### TASK PROMPT
The string "agent" may appear in lines of the listing. Report each line where it does.
........
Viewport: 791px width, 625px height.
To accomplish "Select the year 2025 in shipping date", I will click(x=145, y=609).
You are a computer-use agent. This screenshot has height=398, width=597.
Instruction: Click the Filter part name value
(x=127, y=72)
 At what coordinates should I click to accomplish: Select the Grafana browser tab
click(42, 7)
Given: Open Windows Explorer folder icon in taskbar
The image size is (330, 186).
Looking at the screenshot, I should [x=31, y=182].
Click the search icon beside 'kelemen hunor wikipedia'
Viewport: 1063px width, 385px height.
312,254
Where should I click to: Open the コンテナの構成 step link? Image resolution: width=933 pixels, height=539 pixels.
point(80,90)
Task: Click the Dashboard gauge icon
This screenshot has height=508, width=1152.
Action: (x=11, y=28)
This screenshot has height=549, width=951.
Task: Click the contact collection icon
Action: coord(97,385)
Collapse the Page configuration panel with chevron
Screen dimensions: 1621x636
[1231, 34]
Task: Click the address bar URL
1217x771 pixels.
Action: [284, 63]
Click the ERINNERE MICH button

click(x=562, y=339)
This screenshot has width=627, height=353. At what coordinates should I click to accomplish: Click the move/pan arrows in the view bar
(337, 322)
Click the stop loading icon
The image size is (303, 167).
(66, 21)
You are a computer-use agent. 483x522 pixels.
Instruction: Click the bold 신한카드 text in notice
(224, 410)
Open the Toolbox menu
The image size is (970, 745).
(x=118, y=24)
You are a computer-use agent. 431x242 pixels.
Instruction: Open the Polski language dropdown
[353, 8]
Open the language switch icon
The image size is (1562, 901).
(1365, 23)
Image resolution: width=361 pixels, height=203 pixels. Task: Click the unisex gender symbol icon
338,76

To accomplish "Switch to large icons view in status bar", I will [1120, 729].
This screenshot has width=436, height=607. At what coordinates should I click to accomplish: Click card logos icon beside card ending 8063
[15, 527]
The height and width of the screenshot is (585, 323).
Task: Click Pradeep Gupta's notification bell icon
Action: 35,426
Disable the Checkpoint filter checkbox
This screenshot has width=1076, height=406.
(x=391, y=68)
........
### ANSWER SECTION
You are a computer-use agent. This screenshot has height=398, width=597.
You are a computer-use agent. 483x522 pixels.
You are a computer-use agent. 431x242 pixels.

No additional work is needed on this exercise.